*** Block opens ***

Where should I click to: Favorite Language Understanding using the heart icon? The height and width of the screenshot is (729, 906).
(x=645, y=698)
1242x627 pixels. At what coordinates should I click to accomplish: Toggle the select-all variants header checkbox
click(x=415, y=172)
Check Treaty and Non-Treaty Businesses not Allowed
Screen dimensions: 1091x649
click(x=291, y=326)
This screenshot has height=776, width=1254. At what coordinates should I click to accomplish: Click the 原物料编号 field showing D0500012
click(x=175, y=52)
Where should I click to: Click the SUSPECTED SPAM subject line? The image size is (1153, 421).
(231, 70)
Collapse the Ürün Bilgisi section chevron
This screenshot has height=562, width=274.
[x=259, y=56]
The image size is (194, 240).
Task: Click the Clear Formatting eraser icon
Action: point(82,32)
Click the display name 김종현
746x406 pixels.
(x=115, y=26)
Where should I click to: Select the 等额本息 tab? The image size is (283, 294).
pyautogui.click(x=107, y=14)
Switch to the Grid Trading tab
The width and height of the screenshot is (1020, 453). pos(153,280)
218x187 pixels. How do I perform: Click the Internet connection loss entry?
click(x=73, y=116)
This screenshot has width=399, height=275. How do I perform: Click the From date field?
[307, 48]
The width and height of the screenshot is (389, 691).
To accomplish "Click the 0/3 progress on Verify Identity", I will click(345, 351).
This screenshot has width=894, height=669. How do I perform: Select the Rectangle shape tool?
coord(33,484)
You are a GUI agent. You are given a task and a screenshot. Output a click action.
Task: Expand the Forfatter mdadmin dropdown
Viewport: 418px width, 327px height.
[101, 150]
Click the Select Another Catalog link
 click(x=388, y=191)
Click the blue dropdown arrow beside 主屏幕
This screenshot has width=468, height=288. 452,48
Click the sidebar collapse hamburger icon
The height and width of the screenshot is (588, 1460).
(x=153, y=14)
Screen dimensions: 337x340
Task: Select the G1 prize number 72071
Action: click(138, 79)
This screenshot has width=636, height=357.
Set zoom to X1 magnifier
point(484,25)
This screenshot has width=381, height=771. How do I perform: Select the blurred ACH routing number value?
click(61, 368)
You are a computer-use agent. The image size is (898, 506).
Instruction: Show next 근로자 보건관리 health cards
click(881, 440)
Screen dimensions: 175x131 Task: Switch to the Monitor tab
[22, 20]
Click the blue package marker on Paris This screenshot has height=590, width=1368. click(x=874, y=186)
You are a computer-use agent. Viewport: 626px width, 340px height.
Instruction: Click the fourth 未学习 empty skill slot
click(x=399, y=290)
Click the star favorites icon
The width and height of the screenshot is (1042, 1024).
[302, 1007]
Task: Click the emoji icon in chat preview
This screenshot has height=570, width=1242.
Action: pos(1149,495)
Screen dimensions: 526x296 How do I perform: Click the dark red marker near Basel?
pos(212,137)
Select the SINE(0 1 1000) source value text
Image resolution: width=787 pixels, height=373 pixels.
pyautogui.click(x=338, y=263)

*** Block closes ***

→ Exercise aim
What lines in the material include the string "agent"? Pull each one out.

→ Reply
You are a GUI agent. You are given a task and a screenshot. Output a click action.
You are a computer-use agent. The image size is (898, 506).
You are a computer-use agent. Viewport: 626px width, 340px height.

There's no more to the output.